Le syndicat évoque par-là «un soutien solennel symbolique, ainsi qu’un devoir de mémoire».
Pour Jean-Claude Bernardini, qu’on ne présente plus, «c’est scandaleux et c’est du grand n’importe quoi! Le Covid n’est qu’un prétexte et la direction, par ailleurs, n’a jamais cessé son démantèlement des acquis sociaux, au fil des années.»
Mais revenons à mercredi matin où, à 9 h, une bonne quinzaine de personnes pacifistes étaient postées devant le portail de l’entrée réservée aux patrons du site du groupe sidérurgique, à l’initiative de l’OGBL qui avait prévu une commémoration sur le trottoir, devant le portail. En effet, la veille au soir (mardi), la direction avait à nouveau refusé de convier des personnes externes au site. «Nous sommes de la famille d’Ernest Toussaint et souhaitons uniquement commémorer sa mémoire ainsi que celle de tous les grévistes tombés pour avoir participé à la grève générale de 1942», répétera Mariette Toussaint aux gardiens du site, à plusieurs reprises. La symbolique de la barrière baissée, devant laquelle passeront des membres de la direction sans s’en approcher, fait penser à un dialogue de sourds.

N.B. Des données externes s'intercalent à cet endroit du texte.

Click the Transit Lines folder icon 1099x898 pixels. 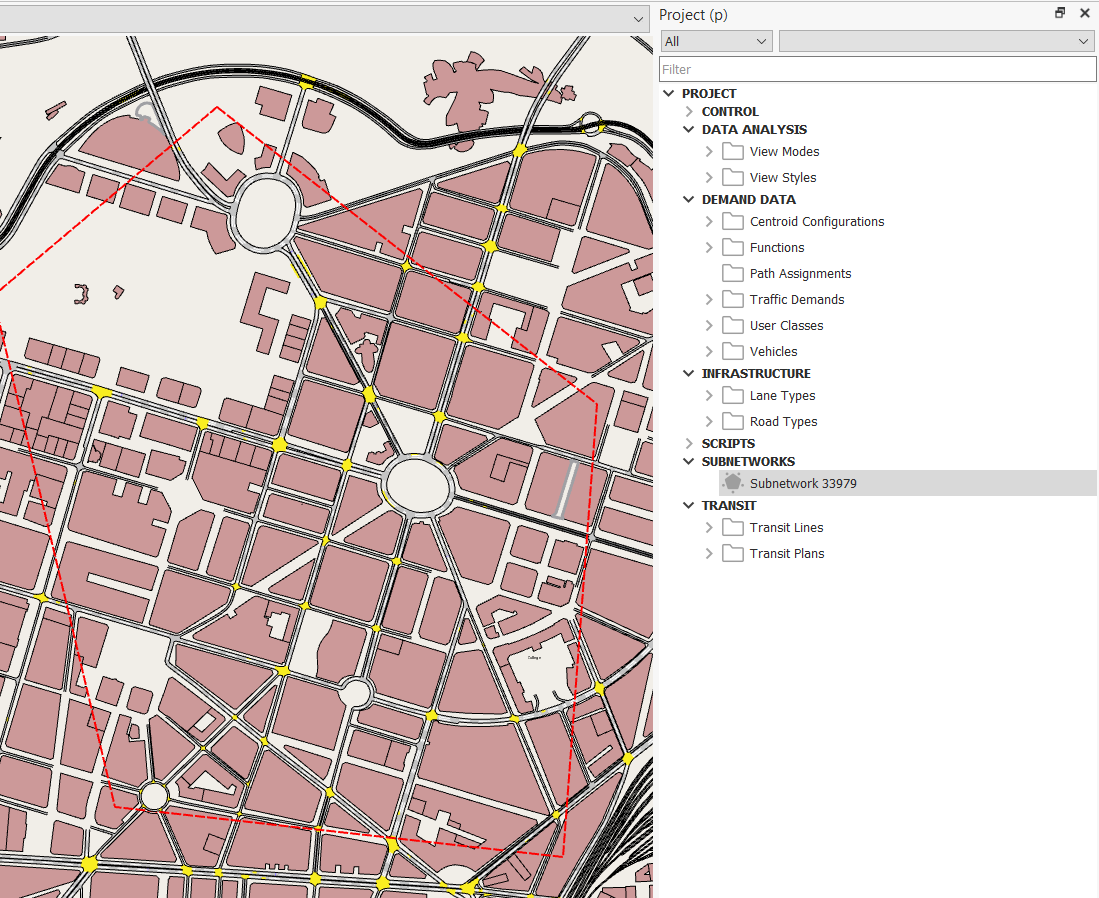(x=731, y=527)
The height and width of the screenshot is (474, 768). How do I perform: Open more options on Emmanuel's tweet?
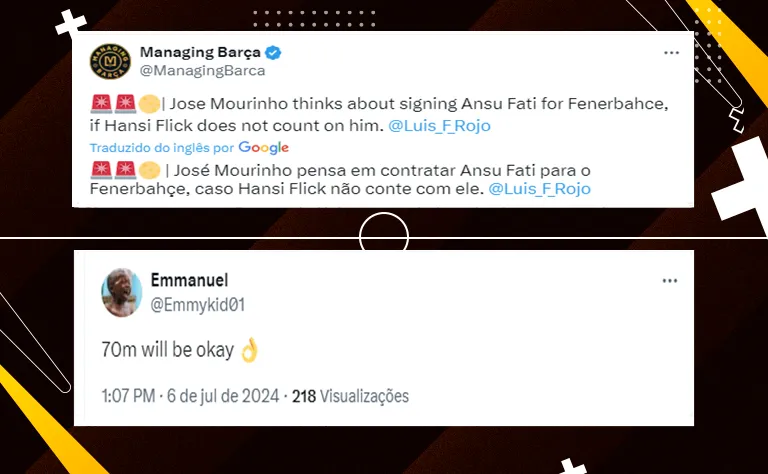[670, 281]
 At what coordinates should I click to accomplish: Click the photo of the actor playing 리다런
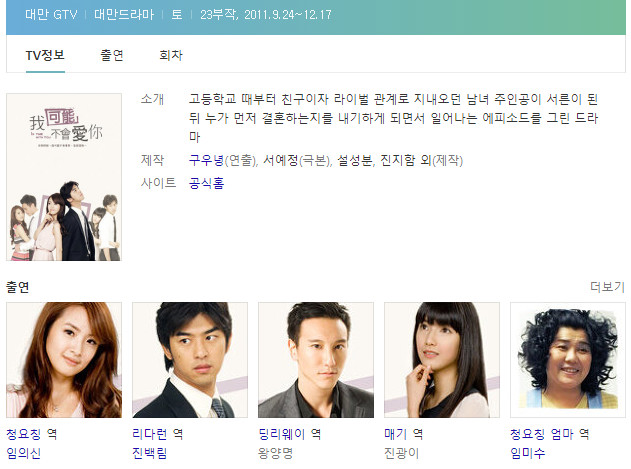tap(190, 360)
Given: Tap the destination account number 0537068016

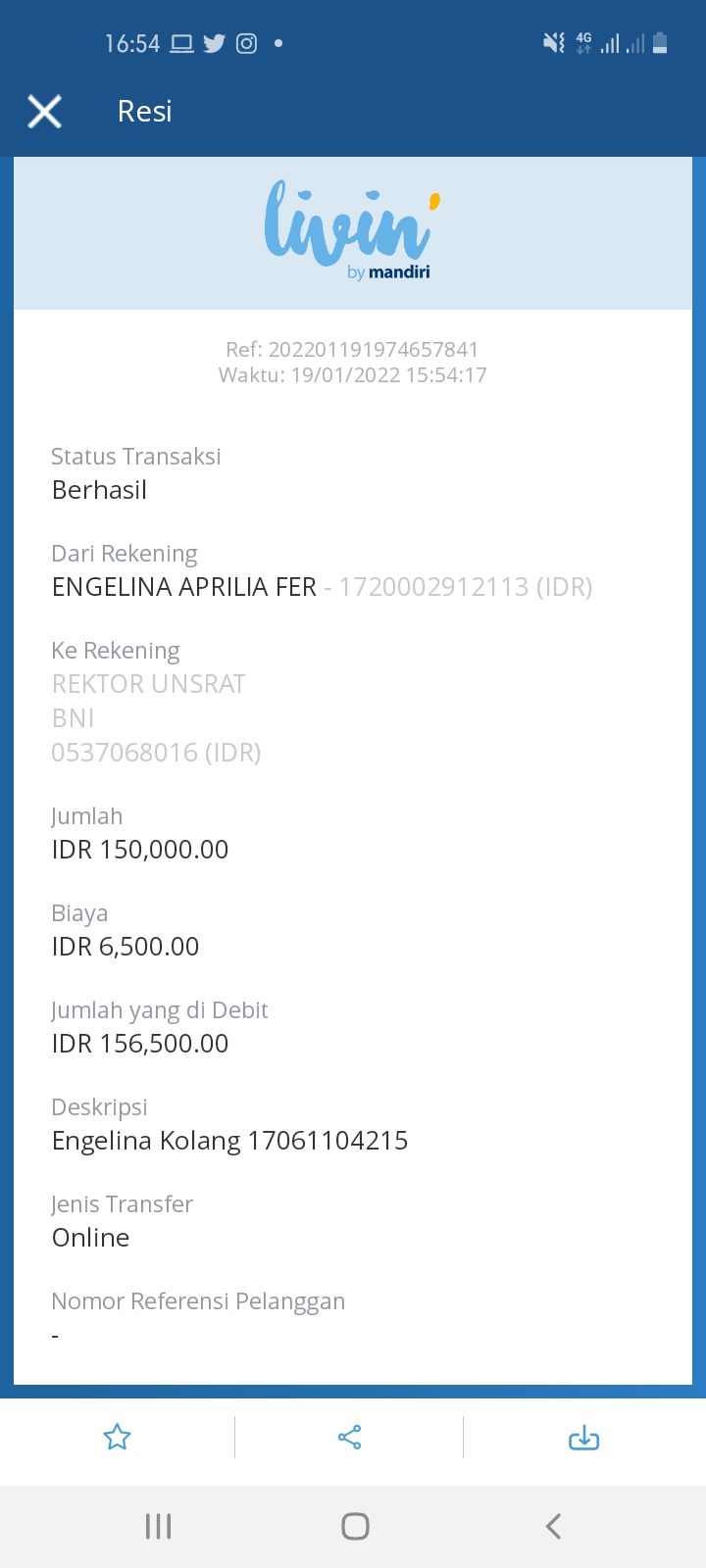Looking at the screenshot, I should tap(156, 753).
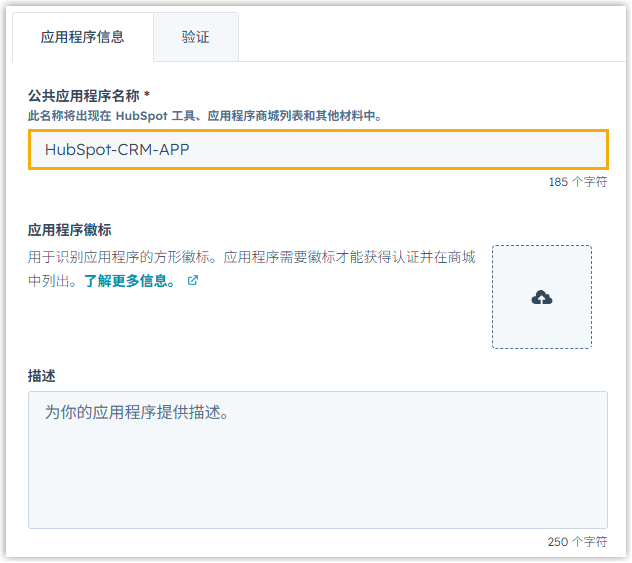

ArcelorMittal sauve son honneur… Ouf !

Fort heureusement, après quelques coups de fil, dont un appel à Michel Wurth (le président du C.A.) ainsi qu’à d’autres cadres de l’entreprise, Mariette Toussaint obtiendra gain de cause. Tout comme l’OGBL. Autorisée à pénétrer à l’intérieur du site en compagnie des membres de sa famille, Mariette Toussaint en ressortira 45 minutes plus tard, émue aux larmes, après avoir pris part à deux cérémonies : «Je viens ici tous les 2 septembre, depuis toujours, car mon grand-père a été fusillé parce qu’il s’est engagé dans la grève générale contre l’occupation allemande. C’est émouvant pour moi, car il y a un monument à l’intérieur du site sur lequel figure le nom de mon grand-père… et je pense qu’en ces temps difficiles, il faut se serrer les coudes et non agir les uns contre les autres!» À bon entendeur!